* _How to complete this task_
Stop after the line containing "You are a computer-use agent. The width"; retype every line of the data before it exactly, starting from the first.
Top of The records
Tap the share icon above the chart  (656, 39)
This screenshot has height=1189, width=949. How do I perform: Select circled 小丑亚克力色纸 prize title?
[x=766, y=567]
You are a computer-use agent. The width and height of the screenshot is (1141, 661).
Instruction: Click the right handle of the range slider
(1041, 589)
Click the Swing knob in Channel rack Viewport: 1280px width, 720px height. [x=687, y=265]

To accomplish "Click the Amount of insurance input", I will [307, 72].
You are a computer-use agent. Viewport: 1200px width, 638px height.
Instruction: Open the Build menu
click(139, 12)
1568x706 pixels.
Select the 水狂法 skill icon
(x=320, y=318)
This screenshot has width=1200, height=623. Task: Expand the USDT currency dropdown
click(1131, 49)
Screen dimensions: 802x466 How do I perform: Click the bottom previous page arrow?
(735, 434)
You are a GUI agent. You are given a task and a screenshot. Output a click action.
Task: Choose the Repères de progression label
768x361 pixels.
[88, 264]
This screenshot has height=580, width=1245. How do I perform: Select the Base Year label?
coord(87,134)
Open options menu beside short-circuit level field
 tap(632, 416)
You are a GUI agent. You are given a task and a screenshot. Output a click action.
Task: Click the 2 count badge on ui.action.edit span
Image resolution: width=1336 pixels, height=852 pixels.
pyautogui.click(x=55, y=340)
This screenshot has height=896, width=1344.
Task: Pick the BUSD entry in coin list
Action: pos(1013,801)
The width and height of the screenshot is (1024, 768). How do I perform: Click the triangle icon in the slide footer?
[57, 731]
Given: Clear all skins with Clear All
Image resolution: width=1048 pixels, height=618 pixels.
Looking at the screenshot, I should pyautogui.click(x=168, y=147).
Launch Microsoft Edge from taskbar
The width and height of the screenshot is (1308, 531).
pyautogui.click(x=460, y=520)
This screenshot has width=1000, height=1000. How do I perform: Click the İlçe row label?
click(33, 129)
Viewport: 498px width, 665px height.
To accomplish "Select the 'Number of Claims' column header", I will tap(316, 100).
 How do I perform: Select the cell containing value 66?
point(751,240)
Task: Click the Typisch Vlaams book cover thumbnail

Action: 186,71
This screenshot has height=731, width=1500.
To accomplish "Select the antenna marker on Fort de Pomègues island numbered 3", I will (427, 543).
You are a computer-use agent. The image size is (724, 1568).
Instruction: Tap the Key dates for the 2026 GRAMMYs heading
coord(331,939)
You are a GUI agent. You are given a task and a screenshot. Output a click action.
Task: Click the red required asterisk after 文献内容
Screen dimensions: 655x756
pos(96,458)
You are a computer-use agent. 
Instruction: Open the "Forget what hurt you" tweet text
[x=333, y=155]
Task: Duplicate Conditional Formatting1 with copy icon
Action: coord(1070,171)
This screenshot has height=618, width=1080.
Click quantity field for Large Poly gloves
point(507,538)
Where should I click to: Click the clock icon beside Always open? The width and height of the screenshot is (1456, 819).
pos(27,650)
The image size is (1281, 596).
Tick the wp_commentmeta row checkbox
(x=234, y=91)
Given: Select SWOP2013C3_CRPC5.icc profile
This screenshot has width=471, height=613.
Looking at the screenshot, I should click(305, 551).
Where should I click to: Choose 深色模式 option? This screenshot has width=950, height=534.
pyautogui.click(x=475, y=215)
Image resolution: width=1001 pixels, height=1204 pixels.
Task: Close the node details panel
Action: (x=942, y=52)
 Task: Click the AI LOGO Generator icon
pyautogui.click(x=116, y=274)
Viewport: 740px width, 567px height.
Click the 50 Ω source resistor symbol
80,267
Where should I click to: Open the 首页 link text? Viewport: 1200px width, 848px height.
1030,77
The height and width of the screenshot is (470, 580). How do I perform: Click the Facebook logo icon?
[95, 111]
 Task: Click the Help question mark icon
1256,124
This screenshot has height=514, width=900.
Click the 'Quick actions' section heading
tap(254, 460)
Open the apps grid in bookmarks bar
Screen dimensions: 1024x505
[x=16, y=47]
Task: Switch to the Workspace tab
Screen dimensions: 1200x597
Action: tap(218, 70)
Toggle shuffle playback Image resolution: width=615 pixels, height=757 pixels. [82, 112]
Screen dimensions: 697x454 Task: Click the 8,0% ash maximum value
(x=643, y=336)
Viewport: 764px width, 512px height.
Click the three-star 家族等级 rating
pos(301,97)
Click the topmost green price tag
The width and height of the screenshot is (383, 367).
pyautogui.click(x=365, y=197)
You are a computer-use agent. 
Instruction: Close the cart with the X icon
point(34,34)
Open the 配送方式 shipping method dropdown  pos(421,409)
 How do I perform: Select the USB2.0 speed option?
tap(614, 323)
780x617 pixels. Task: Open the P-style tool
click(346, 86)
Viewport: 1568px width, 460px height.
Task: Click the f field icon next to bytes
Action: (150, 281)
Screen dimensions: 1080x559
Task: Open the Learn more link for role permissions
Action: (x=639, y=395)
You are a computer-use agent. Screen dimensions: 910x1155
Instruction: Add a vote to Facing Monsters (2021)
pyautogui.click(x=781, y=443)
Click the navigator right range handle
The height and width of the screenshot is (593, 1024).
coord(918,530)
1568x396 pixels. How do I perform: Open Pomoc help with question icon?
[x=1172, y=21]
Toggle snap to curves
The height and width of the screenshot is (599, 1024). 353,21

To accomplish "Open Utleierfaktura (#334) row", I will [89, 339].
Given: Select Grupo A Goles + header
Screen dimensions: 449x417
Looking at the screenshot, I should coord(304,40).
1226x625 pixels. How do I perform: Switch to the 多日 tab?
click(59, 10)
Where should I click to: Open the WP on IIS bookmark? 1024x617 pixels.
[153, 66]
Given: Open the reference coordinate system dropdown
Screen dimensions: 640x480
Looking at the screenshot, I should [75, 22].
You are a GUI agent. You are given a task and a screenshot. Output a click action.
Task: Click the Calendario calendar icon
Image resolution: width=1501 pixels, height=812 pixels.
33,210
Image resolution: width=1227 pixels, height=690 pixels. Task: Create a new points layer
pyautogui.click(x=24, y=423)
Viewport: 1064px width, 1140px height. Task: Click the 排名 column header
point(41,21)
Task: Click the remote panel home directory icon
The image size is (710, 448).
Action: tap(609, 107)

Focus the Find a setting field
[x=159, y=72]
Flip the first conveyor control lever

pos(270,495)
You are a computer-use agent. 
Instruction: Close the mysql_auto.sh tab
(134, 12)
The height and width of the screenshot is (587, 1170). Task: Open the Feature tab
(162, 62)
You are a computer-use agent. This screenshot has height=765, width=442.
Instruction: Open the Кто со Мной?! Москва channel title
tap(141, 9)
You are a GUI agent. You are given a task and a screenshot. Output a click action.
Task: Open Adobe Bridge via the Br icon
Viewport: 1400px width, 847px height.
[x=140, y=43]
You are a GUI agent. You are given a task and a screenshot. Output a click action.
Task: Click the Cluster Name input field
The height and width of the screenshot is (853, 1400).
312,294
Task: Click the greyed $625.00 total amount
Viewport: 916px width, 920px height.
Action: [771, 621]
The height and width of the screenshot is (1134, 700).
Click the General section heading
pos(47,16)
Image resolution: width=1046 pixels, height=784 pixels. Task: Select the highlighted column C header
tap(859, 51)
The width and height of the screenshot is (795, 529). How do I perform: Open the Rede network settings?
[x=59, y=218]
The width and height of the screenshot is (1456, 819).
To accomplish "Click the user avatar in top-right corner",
Bottom of The records
* _Completed exercise_
Tap the share icon above the chart  (656, 39)
This screenshot has height=1189, width=949. How do I perform: Select circled 小丑亚克力色纸 prize title?
[x=766, y=567]
You are a computer-use agent. The width and height of the screenshot is (1141, 661).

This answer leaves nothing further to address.